2019-12-14 Thread Antoine Jacoutot
On Sun, Dec 15, 2019 at 09:07:50AM +1000, Stuart Longland wrote:
> On 15/12/19 9:04 am, Antoine Jacoutot wrote:
> > On Sun, Dec 15, 2019 at 08:43:02AM +1000, Stuart Longland wrote:
> >> On 14/12/19 7:49 pm, Frank Beuth wrote:
> >>> OpenBSD doesn't have unit tests (or if they are, they're not in the main
> >>> source tree). How does the project ensure that such wonderfully quick
> >>> fixes don't introduce new bugs?
> >>
> >> I think what helps too is the KISS approach taken in the design of the
> >> software… I think a concept that the Linux community is sadly losing
> >> sight of.
> >>
> >> Simple code is much easier to patch, review and maintain.
> > 
> > Which should not be an excuse for a lacking test suite...
> 
> Well, off you go then. :-)  Get those butterflies¹ flapping.
> 
> The other nice thing about OpenBSD is the source code is right there, so
> writing unit tests around that should be comparatively trivial.

Absolutely.
Eagerly waiting for your contrib.

-- 
Antoine



Re: OpenBSD Errata: December 11th, 2019 (ldso)
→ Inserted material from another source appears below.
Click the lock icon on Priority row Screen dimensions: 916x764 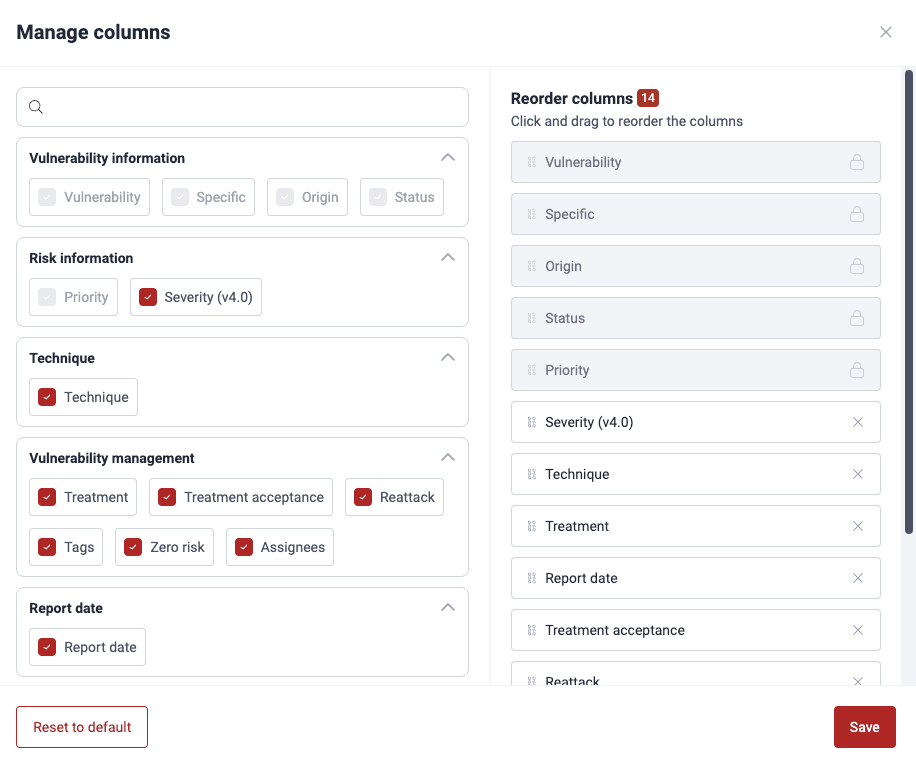[857, 369]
2019-12-14 Thread Stuart Longland
On 15/12/19 9:04 am, Antoine Jacoutot wrote:
> On Sun, Dec 15, 2019 at 08:43:02AM +1000, Stuart Longland wrote:
>> On 14/12/19 7:49 pm, Frank Beuth wrote:
>>> OpenBSD doesn't have unit tests (or if they are, they're not in the main
>>> source tree). How does the project ensure that such wonderfully quick
>>> fixes don't introduce new bugs?
>>
>> I think what helps too is the KISS approach taken in the design of the
>> software… I think a concept that the Linux community is sadly losing
>> sight of.
>>
>> Simple code is much easier to patch, review and maintain.
> 
> Which should not be an excuse for a lacking test suite...

Well, off you go then. :-)  Get those butterflies¹ flapping.
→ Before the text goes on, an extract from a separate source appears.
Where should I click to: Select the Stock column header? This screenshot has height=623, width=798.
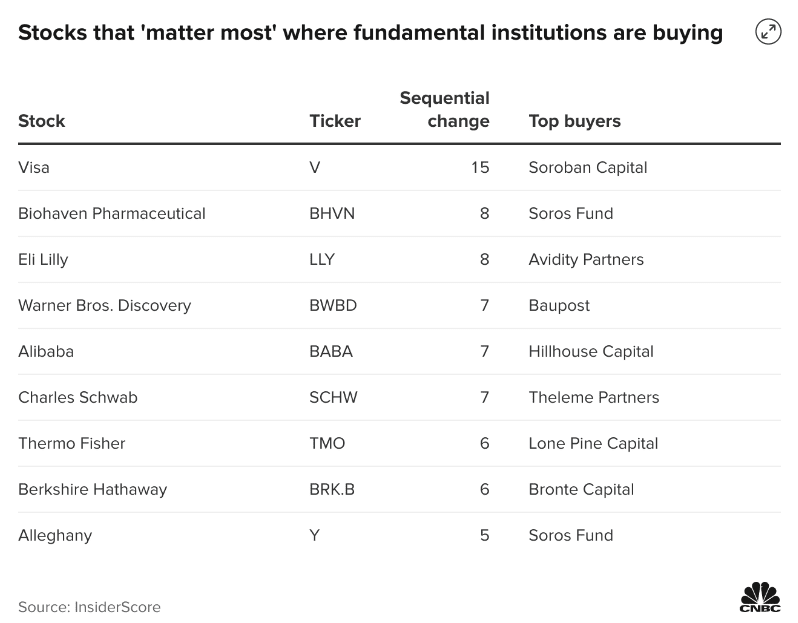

The other nice thing about OpenBSD is the source code is right there, so
writing unit tests around that should be comparatively trivial.
-- 
Stuart Longland (aka Redhatter, VK4MSL)

I haven't lost my mind...
  ...it's backed up on a tape somewhere.

1. https://www.xkcd.com/378/



Re: OpenBSD Errata: December 11th, 2019 (ldso)

2019-12-14 Thread Antoine Jacoutot
On Sun, Dec 15, 2019 at 08:43:02AM +1000, Stuart Longland wrote:
> On 14/12/19 7:49 pm, Frank Beuth wrote:
> > OpenBSD doesn't have unit tests (or if they are, they're not in the main
> > source tree). How does the project ensure that such wonderfully quick
> > fixes don't introduce new bugs?
> 
> I think what helps too is the KISS approach taken in the design of the
> software… I think a concept that the Linux community is sadly losing
> sight of.
> 
> Simple code is much easier to patch, review and maintain.

Which should not be an excuse for a lacking test suite...

-- 
Antoine



Re: OpenBSD Errata: December 11th, 2019 (ldso)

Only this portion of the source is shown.